Он часто отвлекается от «Алхимика». Украдкой косится на розовую пятку сестры, пялится на худой живот, дразнящий из-под линялой туники. А после, проклиная себя за постыдное желание, тупо глядит в книгу. Он пробегает строчки глазами, но смысл слов ускользает. Между буквами ему мерещится улыбчивое лицо сестры.

Вдруг Грам подскакивает от сочного треска и расшибает затылок о кровать. Свернувшись калачиком, он хочет захныкать, но ужас парализует его. Слышится мужская брань. Гримма вскакивает, роняя зеркальце, то разбивается. Осколки летят по доскам, и один, самый крупный, проскальзывает под кровать.

Он видит перед собой щиколотки матери, что села в постели… Но они тут же исчезают, вместе со звуком глухого удара.

– Гони гроши, Беатриша! – сипит чей-то голос. По доскам гремят гигантские башмаки.

– Уйди! – всхлипывает мать. – Твои дружки уж заходили! Ни монеты не…

Звук нового удара.

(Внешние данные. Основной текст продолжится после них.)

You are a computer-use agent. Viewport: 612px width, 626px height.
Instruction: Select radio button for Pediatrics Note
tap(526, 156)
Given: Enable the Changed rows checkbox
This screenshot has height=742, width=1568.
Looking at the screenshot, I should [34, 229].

Кровать снова скрипит.

– Гонишь, щель гнойная! Сама знаешь, как я зверею без мака!

– Да сам проверь! – Мать глотает слезы. – Хоть всё переверни, а нету!

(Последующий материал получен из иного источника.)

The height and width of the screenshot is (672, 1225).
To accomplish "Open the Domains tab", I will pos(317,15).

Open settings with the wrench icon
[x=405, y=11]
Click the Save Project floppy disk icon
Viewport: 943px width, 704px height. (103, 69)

– Ах так? Жмешься на дозу, да? – На досках пузырится желтоватый плевок. – Тогда я покажу тебе зверя, гнида…

– Я отдам! – молит его женщина. – Ночь пройдет, наскребу – и отдам, только не трогай дочь!

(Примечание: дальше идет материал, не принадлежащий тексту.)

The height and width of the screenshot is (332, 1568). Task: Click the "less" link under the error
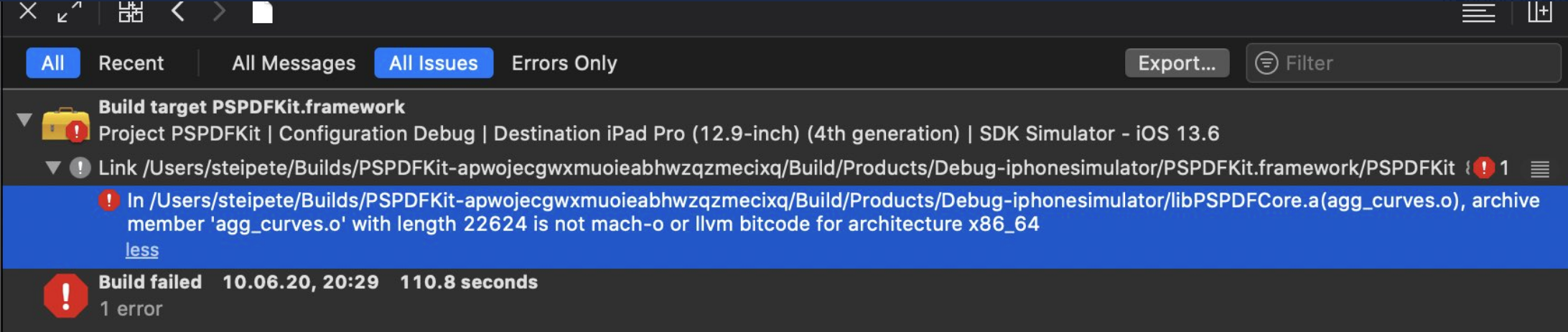(142, 250)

– Поздно, – гаркает незнакомец. Грам слышит зубодробительный удар о стену, а затем что-то, бывшее его матерью, продавливает кровать над головой.

Гримма, сваленная пощечиной, лежит ничком. Граммель хватает осколок зеркала, крепко сжав его в ладони. В руке режет, кровь обжигает кожу. Он хочет вылезти из-под кровати, чтобы воткнуть осколок этому торчку в живот и колоть, кромсать, рвать… но встречается со взглядом сестры. Обмякшая на полу, она подносит к разбитым губам палец. «Не надо», – просит она беззвучно, пока пелена слез заволакивает ее глаза. И Граммель послушно каменеет.

Превратившись в один сплошной булыжник отчаяния, он наблюдает, как с нее сдирают одежду. Как она, давясь рыданиями, безропотно встает на четвереньки, а мужик пристраивается сзади. С каждым толчком ее нагого, оскверненного тела Граммель каменеет всё сильнее. Шлепок о ягодицы, вырванный клок золотых волос, еще шлепок. Что-то очень важное и живое медленно умирает в мальчике.

Но по-настоящему оно умирает лишь потом. Когда мужик торжествующе взрыкивает, насадив на себя Гримму в последний раз. Когда сестра вымученно улыбается Граммелю искусанными губами… И лезвие ножа, быстрое, что отблеск солнца на зеркале, рассекает ее вспотевшее горло.

Агония сестры, тщетно зажимающей шею. Кровь бежит к нему, мчится под кровать, словно просит о помощи. Пачкает обложку «Алхимика». Тычется струями в порезанную ладонь. Его кровь мешается с ее. Гримма сучит ногами по окровавленным доскам, размазывая по ним красное. Золотые волосы липнут к полу, наливаясь багрянцем.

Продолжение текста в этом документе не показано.